Shrikant Mundhe

Personal information
- Full name: Shrikant Shrihari Mundhe
- Born: 27 October 1988 (age 37) Nanded, Maharashtra, India
- Batting: Right-handed
- Bowling: Right-arm medium-fast
- Role: Bowler

Domestic team information
- 2007–present: Maharashtra
- 2011: Pune Warriors

Career statistics
| Competition | FC | LA | T20 |
| Matches | 55 | 46 | 29 |
| Runs scored | 1,598 | 723 | 181 |
| Batting average | 24.96 | 25.82 | 10.05 |
| 100s/50s | 2/6 | 0/4 | 0/0 |
| Top score | 104 | 72 | 42 |
| Balls bowled | 9,570 | 2,050 | 541 |
| Wickets | 156 | 70 | 29 |
| Bowling average | 31.50 | 28.38 | 25.68 |
| 5 wickets in innings | 4 | 2 | 0 |
| 10 wickets in match | 0 | 0 | 0 |
| Best bowling | 6/38 | 5/18 | 3/22 |
| Catches/stumpings | 23/– | 10/– | 12/– |
- Source: ESPNcricinfo, 28 March 2019

= Shrikant Mundhe =

Indian cricketer (born 1988)

Shrikant Shrihari Mundhe (born 27 October 1988) is an Indian first-class cricketer who plays for Maharashtra in domestic cricket.

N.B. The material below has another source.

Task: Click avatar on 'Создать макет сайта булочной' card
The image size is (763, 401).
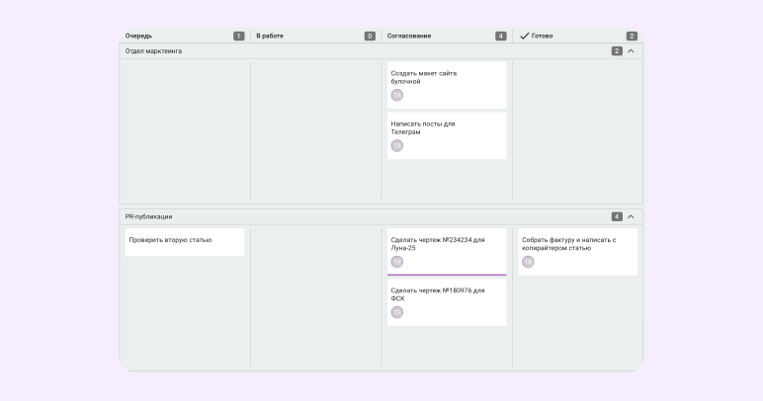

He is a right-hand batsman and right-arm medium-pace bowler. He has represented Pune Warriors in the 2011 edition of Indian Premier League.

In December 2018, he was bought by the Kolkata Knight Riders in the player auction for the 2019 Indian Premier League. He was released by the Kolkata Knight Riders ahead of the 2020 IPL auction.